I turned 40 today. Life begins at 40, right? Truth is, it doesn’t.
For most of us, turning 40 is like crossing that mid-point in a marathon and finding ourselves still at the tail-end of a sweating, panting mob. We know that even if we get a sudden rush of adrenaline and an inspiration to run faster, there’s no way we’ll end up at the top 100.
So, we just putter along, hoping to finish the race with a “respectable” time, maybe land in 101st place, consoling ourselves with the thought that it’s not about whether we win or not, but how we run the race.
And that’s the truth. When we reach 40, we gain enough sobriety to know that it’s no longer about winning. It’s about summoning those last, remaining ounces of desire left in us to push on and keep on living, even as our bodies begin to age and the life processes that animate our cells slowly decay.
Forty is when we start to just let life flow.
We think about those who had to drop out mid-way into the race: Friends, acquaintances – some we’d known for years, some we’d seen with only a passing glance, some who’d been a special part of our lives for one, brief moment, and some who don’t even know we exist – waylaid by cancer, stroke or an accident.
Sadly, there has already been a bountiful harvest this year.
Just weeks ago, an old acquaintance from my days as a student editor, Alecks Pabico, a journalist exceptional for his unwavering principles and self-deprecating wit, wrote 30.

--------------------------------------------------

## What the task requires:
Copy the passage of the essay on turning 40 word for word, starting at "So, we just" and ending at "let life flow.". The listing that comes next plays no part in this.

--------------------------------------------------

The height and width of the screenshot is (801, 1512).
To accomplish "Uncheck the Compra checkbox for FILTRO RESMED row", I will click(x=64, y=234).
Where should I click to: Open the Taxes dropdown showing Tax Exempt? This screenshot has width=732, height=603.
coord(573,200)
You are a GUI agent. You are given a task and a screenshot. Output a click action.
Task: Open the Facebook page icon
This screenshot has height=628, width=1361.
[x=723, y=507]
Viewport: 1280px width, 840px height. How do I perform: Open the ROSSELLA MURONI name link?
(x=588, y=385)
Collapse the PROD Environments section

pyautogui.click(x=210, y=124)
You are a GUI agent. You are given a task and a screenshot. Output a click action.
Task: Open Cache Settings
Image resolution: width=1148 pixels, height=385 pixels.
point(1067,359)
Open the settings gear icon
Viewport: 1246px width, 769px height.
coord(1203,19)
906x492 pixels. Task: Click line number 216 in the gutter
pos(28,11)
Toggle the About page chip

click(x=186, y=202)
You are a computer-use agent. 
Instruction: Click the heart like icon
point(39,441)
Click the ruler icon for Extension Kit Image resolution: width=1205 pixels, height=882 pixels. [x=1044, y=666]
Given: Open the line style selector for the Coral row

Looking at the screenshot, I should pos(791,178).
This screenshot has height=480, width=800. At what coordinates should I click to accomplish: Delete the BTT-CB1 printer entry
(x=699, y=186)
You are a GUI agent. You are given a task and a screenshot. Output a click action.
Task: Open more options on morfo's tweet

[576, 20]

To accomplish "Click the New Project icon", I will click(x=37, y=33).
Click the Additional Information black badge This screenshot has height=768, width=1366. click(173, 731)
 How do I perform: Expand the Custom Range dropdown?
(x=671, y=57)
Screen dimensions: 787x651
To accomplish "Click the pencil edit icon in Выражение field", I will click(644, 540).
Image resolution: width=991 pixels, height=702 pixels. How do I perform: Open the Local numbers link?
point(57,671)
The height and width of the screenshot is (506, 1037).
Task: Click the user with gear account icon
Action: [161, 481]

--------------------------------------------------

## Result:
So, we just putter along, hoping to finish the race with a “respectable” time, maybe land in 101st place, consoling ourselves with the thought that it’s not about whether we win or not, but how we run the race.
And that’s the truth. When we reach 40, we gain enough sobriety to know that it’s no longer about winning. It’s about summoning those last, remaining ounces of desire left in us to push on and keep on living, even as our bodies begin to age and the life processes that animate our cells slowly decay.
Forty is when we start to just let life flow.